Yeah, whatever, Dougal.

This scene, depicting a Cynognathus family group, is effective for similar reasons to the Dimetrodon picture - it's superbly and evocatively lit (but hasn't scanned well, for which I can only apologise), and while portraying the animals in near-silhouette may seem like a bit of a cop-out, closer inspection reveals that a lot of fine details have been put into the models. The poses are very well observed, too, particularly the juvenile raising its head as if begging for food from its mother.

Dougal Dixon posits that Lystrosaurus, the dicynodont famous for enjoying a global hegemony in the Early Triassic that would make Rupert Murdoch furious with envy, lived an amphibious lifestyle like a modern hippopotamus. Exactly how well-supported this idea is these days I'm not sure, but I have the feeling the answer is 'not very' (readers should feel free to enlighten me!). Regardless, the photo is quite well done, if a little uninteresting. You know, someone really ought to animate its stumpy limbs paddling along, and then we can all stare at it a while listening to a suitable musical accompaniment.
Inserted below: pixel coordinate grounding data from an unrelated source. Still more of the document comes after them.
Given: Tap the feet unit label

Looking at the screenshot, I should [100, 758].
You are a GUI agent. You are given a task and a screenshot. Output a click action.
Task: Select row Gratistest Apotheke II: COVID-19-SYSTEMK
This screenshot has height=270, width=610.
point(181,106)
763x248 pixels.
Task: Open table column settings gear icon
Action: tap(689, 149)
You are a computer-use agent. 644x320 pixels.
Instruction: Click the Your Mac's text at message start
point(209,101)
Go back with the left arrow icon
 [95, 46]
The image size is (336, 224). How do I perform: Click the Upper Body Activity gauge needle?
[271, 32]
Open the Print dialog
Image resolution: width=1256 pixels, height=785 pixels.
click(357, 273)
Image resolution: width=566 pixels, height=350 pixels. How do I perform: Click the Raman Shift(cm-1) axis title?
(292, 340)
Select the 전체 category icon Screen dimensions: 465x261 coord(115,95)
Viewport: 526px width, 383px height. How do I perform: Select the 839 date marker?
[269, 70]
FINALLY...one of the best photos in the book. The Longisquama model is a marvel - packed with extremely fine detail, gloriously painted and shot in pin-sharp focus. These days, Longisquama is best known as the prime candidate for the ancestor of birds, something that Dougal Dixon very presciently mentions:
"It is thought that these specialised scales [on its back] represent an early stage in the evolution of feathers, and so this line of animals could possibly have developed into birds."
Genius. Of course, you do have to ignore all the evidence supporting a dinosaurian origin for the birds, including skeletal, integumentary and even behavioural links in sufficient stacks of specimens to fill the warehouse from Raiders of the Lost Ark. But that's easily done with a bit of harumphing and moving of goalposts, so that's OK.
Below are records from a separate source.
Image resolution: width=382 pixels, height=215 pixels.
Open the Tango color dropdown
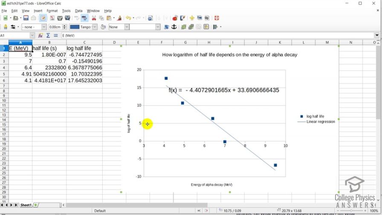click(x=95, y=27)
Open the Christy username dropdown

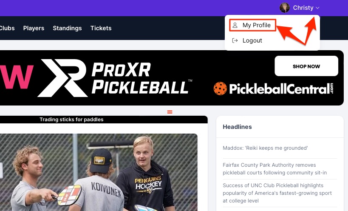coord(303,8)
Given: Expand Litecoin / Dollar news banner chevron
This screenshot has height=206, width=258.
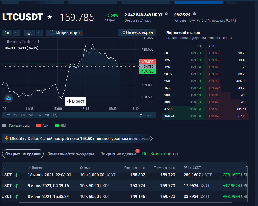Looking at the screenshot, I should [151, 139].
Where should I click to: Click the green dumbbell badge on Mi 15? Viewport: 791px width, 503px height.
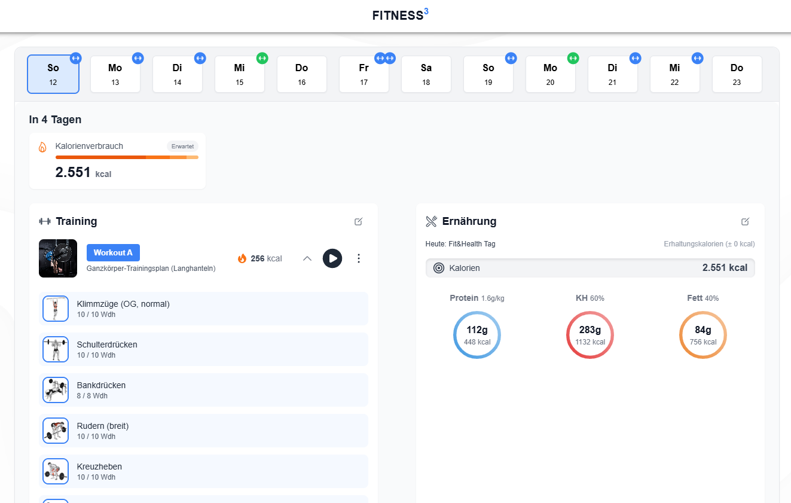(262, 58)
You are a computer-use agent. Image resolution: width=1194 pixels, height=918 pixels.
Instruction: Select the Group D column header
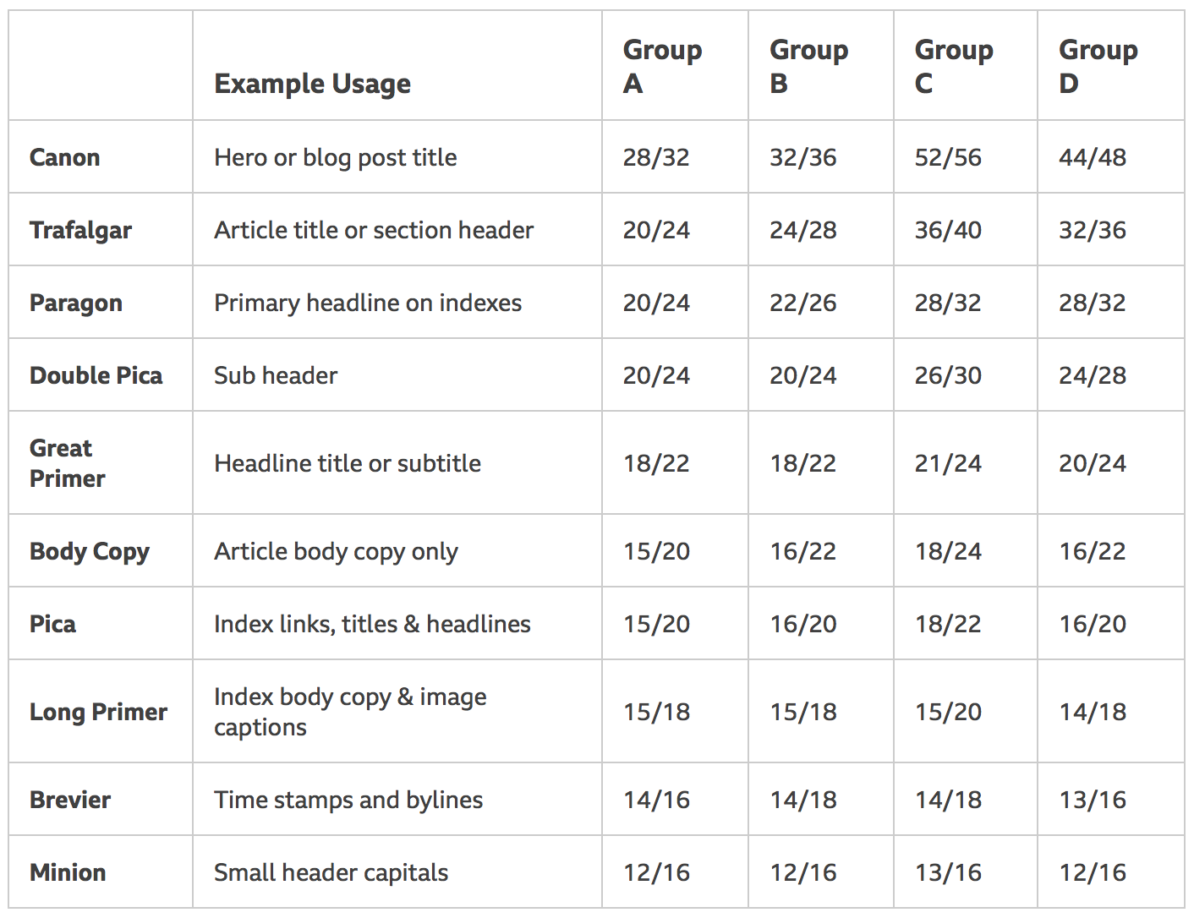1098,66
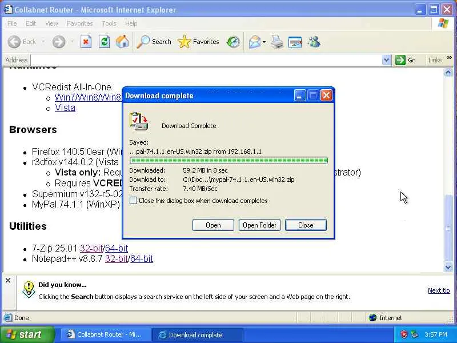Follow the 7-Zip 64-bit link

click(x=117, y=248)
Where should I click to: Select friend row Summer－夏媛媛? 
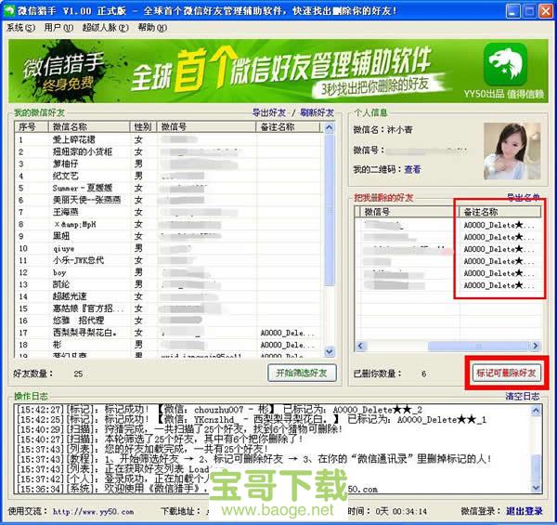click(82, 188)
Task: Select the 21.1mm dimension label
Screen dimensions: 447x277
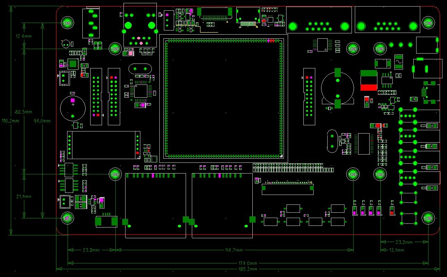Action: tap(23, 196)
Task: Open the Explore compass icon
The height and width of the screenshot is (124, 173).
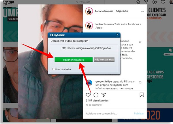Action: 155,2
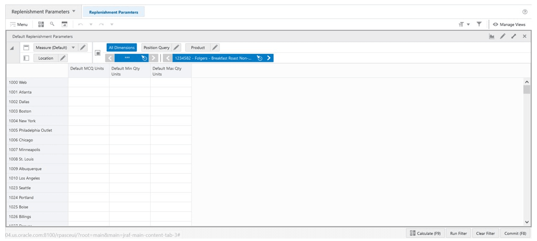
Task: Click the Commit (F8) button
Action: click(515, 233)
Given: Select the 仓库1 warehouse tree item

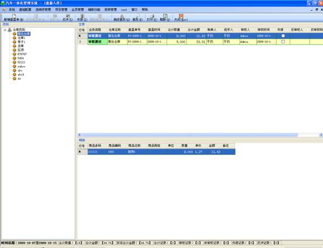Looking at the screenshot, I should click(x=21, y=38).
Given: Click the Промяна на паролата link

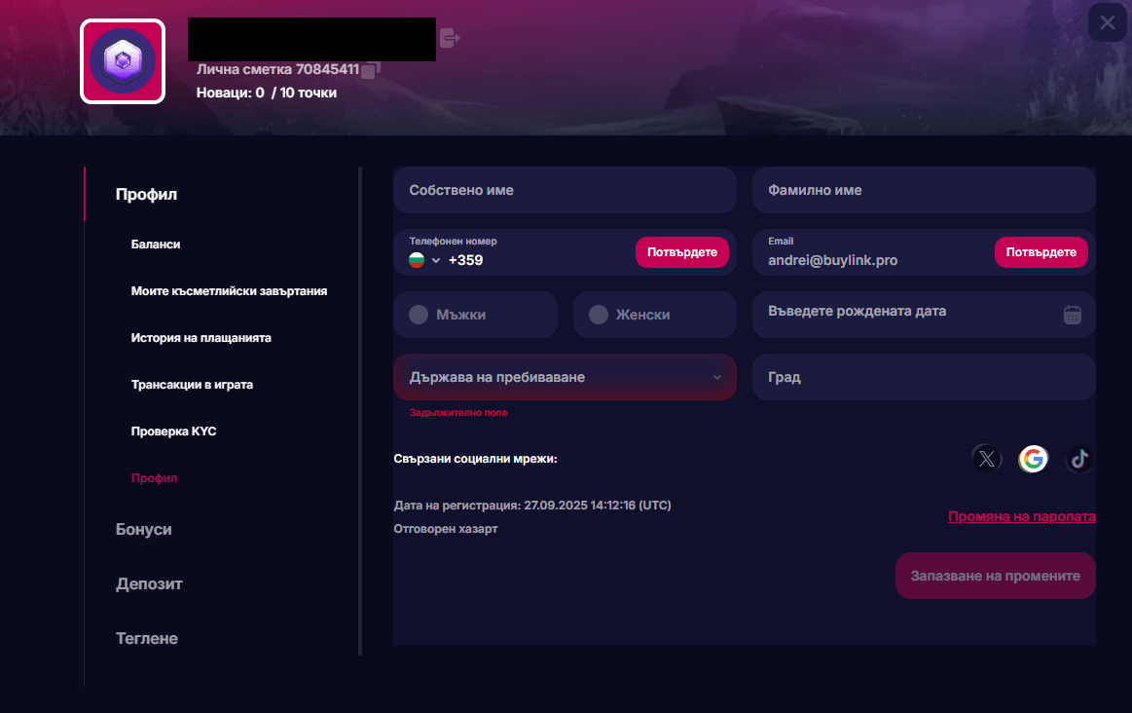Looking at the screenshot, I should (x=1021, y=516).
And with that cheap shot out of the way, I'm all done! Don't worry - the recycling of books ends here, as I'm being loaned some all new tomes via the magic of the mail by a very kind reader. Stick around! Pretty please.

6 comments:

  1. "This study of the minor celebrity and Permian synapsid Dimetrodon is very lovely;"

    The Dimetrodon is both 1 of my favorites for its realism (I think the holes its sail make it look especially life-like) & 1 of Burton photos from the aforementioned issue of "Ranger Rick" (Seriously, am I the only 1 who remembers that?).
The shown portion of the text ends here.